Exercise:
The answer is the line containing "Go to Fidelidad under Video section" plus every line after it to the end of the material, retyped exactly and without the pictures.

Source data:
- Opening Delimiter -

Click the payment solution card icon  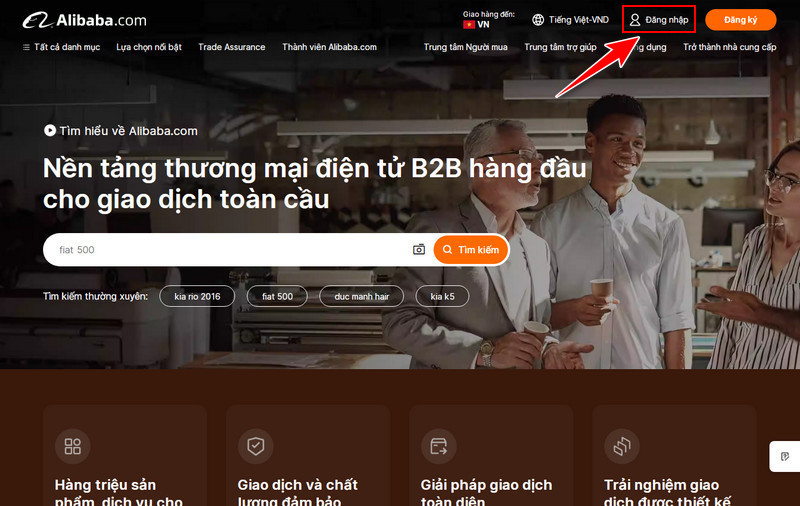tap(438, 446)
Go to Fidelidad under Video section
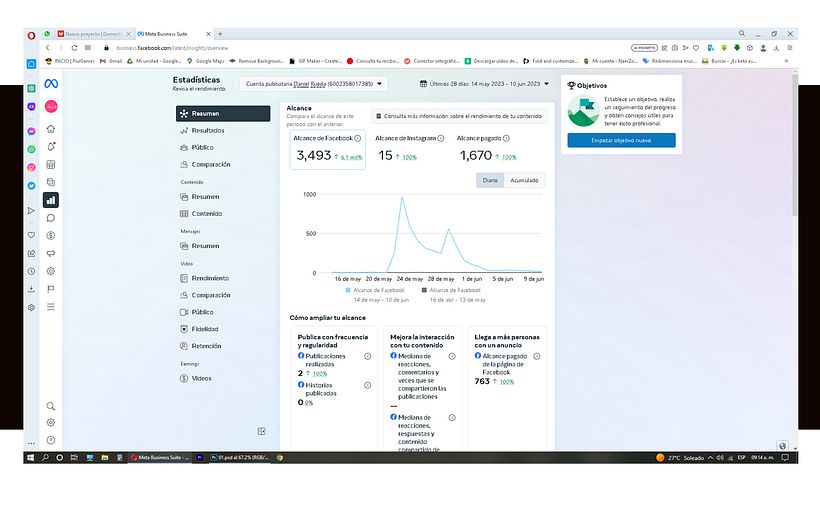Image resolution: width=820 pixels, height=513 pixels. pos(205,329)
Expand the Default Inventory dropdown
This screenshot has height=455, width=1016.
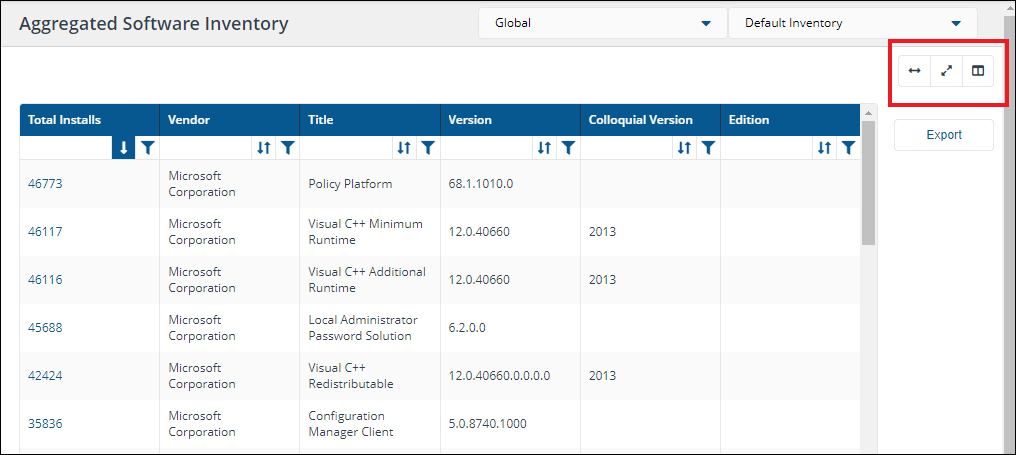click(956, 23)
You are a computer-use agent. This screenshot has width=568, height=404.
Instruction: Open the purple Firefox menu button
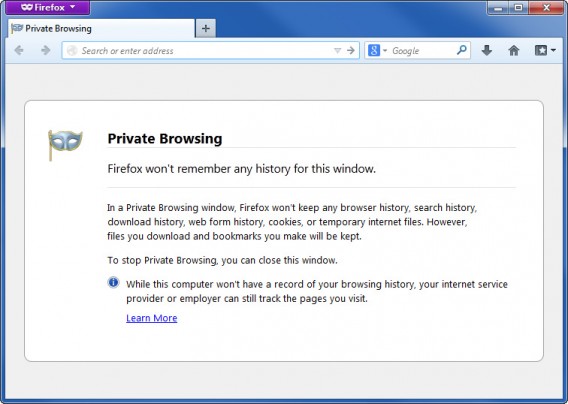tap(48, 7)
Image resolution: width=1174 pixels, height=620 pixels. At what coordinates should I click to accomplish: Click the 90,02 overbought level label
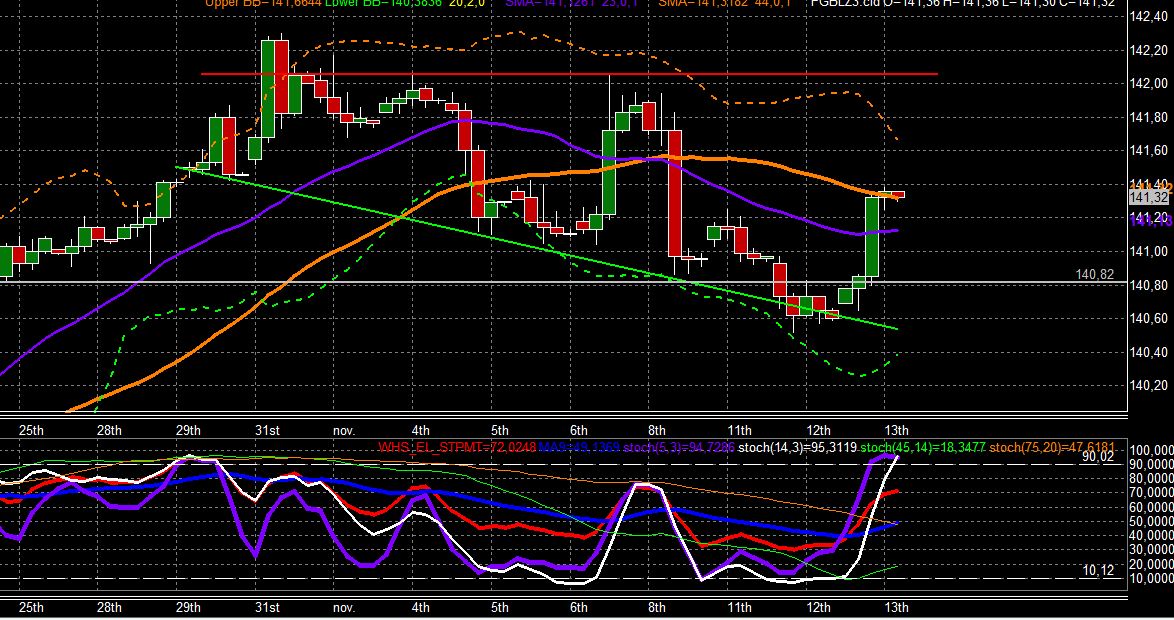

- Closing Delimiter -

Solution for this problem:
Go to Fidelidad under Video section
Image resolution: width=820 pixels, height=513 pixels. pos(205,329)
Expand the Default Inventory dropdown
This screenshot has height=455, width=1016.
click(956, 23)
You are a computer-use agent. This screenshot has width=568, height=404.
Instruction: Open the purple Firefox menu button
tap(48, 7)
Image resolution: width=1174 pixels, height=620 pixels. At what coordinates should I click to accomplish: Click the 90,02 overbought level label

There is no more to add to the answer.